Enterprise monitoring / explainability / model-risk-leaning
- datadog — LLM observability inside the broader Datadog APM/monitoring suite.
- weights-and-biases — Weave, W&B’s LLM tracing/eval alongside its experiment-tracking platform.
- fiddler-ai — model monitoring and explainability (cross-listed in ai-governance-platform).
- arthur-ai — model/LLM monitoring and guardrails (cross-listed in ai-governance-platform).
- whylabs — data/ML and LLM monitoring (drift, quality).
Consolidation / M&A dynamics
Per seed flags (unverified — to confirm in research): Weights & Biases flagged as acquired by CoreWeave. Broader dynamics: observability is bifurcating — OSS-core startups (Langfuse, Phoenix, Helicone, Opik) competing on developer adoption, while incumbents fold LLM observability into existing suites (Datadog into APM, W&B into its ML platform). Evaluation increasingly bleeds into ai-red-teaming (Braintrust, Giskard, Galileo, Patronus, Maxim all do “evals”) and monitoring bleeds into ai-governance-platform (Fiddler, Arthur).
Adjacent categories
- ai-red-teaming — shares the “evaluation” surface; offline evals and red-team tests overlap heavily, and several vendors (Braintrust, Giskard, Galileo, Patronus, Maxim) sit in both.

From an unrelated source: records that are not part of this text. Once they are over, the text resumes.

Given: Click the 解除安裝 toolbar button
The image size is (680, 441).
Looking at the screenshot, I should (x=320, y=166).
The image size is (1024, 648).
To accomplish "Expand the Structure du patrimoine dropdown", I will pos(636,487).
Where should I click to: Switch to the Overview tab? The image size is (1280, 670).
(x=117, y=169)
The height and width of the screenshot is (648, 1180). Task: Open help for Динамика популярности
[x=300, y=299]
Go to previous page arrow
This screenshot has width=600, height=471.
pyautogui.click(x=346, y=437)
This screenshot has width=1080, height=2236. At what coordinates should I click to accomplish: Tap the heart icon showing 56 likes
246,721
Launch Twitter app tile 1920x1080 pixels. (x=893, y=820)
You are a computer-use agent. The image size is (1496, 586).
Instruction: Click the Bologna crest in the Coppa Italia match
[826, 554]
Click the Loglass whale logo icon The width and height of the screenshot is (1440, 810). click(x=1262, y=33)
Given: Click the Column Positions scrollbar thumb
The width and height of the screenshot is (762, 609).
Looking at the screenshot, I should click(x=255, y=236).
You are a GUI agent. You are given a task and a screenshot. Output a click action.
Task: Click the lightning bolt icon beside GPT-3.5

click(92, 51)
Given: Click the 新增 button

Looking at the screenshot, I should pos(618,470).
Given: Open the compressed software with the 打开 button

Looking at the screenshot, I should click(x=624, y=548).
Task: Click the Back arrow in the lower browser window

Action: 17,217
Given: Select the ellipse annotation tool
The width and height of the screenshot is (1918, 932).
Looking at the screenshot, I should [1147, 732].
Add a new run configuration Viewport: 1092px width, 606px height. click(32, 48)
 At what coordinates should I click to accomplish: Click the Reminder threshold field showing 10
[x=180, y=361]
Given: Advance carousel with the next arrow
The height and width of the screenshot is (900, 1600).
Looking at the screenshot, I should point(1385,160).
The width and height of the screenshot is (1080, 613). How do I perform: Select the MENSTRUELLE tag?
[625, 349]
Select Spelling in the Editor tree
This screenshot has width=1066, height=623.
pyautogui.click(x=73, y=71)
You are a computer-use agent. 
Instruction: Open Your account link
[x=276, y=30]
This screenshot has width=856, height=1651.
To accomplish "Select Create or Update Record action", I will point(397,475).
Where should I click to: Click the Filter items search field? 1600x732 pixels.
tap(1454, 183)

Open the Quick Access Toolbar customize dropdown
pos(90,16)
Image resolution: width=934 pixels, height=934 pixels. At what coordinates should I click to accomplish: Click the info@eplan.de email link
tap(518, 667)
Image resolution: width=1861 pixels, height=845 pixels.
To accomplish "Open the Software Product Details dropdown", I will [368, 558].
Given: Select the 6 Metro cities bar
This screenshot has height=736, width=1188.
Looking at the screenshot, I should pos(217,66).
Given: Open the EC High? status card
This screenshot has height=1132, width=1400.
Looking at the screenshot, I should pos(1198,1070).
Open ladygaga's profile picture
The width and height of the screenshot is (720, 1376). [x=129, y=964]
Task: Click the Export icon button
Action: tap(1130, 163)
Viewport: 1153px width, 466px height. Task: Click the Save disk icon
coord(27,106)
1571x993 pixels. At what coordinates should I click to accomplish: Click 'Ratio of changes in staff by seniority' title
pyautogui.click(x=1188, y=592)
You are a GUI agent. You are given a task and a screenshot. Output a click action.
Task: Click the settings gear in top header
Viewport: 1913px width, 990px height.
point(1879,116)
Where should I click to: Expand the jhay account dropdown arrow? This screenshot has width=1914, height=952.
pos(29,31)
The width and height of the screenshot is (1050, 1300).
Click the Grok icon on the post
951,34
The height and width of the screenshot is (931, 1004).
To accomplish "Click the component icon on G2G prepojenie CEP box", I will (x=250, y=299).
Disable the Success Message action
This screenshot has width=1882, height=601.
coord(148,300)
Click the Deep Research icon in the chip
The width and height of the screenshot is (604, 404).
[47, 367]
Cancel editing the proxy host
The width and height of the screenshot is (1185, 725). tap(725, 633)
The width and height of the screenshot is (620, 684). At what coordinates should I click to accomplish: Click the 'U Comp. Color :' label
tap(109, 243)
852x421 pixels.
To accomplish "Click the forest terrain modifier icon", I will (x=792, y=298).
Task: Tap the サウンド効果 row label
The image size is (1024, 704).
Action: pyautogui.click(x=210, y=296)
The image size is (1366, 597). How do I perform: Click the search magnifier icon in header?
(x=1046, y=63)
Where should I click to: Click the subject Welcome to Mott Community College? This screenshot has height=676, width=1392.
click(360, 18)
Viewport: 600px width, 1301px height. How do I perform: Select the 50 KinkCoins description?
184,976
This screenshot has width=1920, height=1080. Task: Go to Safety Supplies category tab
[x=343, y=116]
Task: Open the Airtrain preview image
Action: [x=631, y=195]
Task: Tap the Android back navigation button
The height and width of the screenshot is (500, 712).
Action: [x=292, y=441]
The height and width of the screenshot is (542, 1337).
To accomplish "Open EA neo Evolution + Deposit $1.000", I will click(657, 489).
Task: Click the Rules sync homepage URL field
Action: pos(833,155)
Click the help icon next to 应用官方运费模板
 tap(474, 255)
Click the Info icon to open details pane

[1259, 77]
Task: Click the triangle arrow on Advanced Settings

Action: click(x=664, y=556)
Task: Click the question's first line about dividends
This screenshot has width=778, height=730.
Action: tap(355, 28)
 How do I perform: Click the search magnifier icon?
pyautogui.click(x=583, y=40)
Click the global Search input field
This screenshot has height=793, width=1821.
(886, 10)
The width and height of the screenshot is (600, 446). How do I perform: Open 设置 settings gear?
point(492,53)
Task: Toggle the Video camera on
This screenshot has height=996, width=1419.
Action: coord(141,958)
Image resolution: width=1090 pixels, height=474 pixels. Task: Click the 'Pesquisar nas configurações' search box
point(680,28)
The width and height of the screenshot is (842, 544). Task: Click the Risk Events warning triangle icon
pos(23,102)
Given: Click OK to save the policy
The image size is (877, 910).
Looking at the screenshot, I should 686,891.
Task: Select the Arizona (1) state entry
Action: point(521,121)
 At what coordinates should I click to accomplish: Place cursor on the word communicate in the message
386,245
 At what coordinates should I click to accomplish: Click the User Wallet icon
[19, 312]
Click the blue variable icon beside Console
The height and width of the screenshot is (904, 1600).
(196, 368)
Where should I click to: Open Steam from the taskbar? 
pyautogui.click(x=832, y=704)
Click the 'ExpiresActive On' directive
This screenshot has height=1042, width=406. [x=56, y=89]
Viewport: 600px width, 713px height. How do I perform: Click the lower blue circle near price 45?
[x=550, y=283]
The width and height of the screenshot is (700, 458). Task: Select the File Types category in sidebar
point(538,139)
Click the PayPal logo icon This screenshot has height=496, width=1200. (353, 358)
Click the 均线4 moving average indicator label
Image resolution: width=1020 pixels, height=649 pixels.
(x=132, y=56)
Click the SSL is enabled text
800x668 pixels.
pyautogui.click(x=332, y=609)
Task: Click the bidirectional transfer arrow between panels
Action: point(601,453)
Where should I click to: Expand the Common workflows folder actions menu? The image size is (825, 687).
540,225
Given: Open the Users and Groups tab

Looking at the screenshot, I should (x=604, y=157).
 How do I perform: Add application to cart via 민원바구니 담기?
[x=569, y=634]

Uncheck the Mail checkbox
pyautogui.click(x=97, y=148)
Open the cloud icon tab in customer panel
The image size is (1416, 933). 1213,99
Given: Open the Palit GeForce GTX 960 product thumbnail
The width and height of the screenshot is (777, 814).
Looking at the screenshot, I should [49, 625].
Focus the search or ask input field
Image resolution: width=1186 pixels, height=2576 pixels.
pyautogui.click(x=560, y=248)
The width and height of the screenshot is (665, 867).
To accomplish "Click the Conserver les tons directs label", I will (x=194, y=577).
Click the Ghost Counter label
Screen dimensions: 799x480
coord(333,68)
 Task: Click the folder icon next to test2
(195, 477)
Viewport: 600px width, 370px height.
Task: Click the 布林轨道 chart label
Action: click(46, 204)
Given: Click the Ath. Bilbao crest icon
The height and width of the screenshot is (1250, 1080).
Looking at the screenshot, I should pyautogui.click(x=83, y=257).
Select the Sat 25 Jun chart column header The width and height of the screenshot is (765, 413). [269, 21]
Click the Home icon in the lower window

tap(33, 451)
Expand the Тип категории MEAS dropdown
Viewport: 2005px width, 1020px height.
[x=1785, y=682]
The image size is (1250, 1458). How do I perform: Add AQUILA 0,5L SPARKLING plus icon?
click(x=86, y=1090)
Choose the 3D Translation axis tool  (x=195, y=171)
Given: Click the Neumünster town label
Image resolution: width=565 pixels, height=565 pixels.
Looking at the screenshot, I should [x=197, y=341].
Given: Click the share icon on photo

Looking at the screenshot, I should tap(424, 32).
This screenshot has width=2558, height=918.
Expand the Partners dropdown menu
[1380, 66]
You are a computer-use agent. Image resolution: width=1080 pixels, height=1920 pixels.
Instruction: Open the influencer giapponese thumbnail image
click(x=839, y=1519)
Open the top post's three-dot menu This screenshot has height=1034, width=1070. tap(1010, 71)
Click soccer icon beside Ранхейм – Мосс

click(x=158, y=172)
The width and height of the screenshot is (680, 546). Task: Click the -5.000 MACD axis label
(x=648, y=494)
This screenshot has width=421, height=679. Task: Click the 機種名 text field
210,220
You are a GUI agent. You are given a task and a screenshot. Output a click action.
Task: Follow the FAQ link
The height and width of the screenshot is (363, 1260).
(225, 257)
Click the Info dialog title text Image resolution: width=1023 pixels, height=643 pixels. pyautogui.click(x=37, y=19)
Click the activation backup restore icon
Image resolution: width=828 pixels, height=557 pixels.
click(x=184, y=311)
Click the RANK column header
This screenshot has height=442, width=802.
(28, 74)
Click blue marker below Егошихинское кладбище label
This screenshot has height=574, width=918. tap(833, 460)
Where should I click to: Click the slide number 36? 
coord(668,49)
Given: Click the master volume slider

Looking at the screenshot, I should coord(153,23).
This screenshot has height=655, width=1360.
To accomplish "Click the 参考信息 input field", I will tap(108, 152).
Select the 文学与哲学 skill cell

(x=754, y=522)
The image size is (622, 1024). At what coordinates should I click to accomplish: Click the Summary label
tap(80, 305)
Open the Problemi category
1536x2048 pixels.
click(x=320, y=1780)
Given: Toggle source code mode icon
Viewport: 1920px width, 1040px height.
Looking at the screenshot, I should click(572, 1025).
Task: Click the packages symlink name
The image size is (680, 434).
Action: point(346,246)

- ai-gateway — emits the traces/logs observability consumes; some gateways ship their own observability.
- ai-governance-platform — consumes eval/monitoring evidence for model-risk and regulator reporting; explainability vendors (Fiddler, Arthur) straddle both.
- ai-runtime-security — the enforcement layer that acts on what observability reveals.
Survey
Question: Which LLM observability and evaluation tools are you using or evaluating to trace, debug, evaluate, and monitor your AI applications?
Answer options: Langfuse, LangSmith, Arize Phoenix, Braintrust, Helicone, Datadog LLM Observability, Weights & Biases (Weave), Comet (Opik), Fiddler AI, TruLens, WhyLabs, Arthur AI, Giskard, Other (Please Specify).
Response scale: multi-select; Interested; Considering/evaluating; Pilot/implementing; In production; Would recommend; Would not recommend.
Notes for survey design:
- Table-stakes / highest adoption: Langfuse, LangSmith, Arize Phoenix; Datadog for shops already on Datadog.
- Strong split between observability-first (Langfuse, Helicone, Datadog) and eval-first (Braintrust, Giskard) tools — respondents using both may answer twice; the question stem should make clear it’s multi-select.
- Overlap with ai-red-teaming (Braintrust, Giskard) and ai-governance-platform (Fiddler, Arthur) will confuse some respondents about where to place a tool.
- Promptfoo (an OSS eval/red-team tool, flagged → OpenAI) is filed under ai-red-teaming but some respondents will expect it here.
Open taxonomy questions
- Observability vs evaluation vs red-teaming: the seed CSV split observability/eval from red-teaming/guardrails, but the vendor lists overlap heavily. Are these one category or three? Currently kept as observability+eval here and guardrails+red-team in ai-red-teaming.
- Do explainability/monitoring vendors (Fiddler, Arthur) belong primarily here or in ai-governance-platform?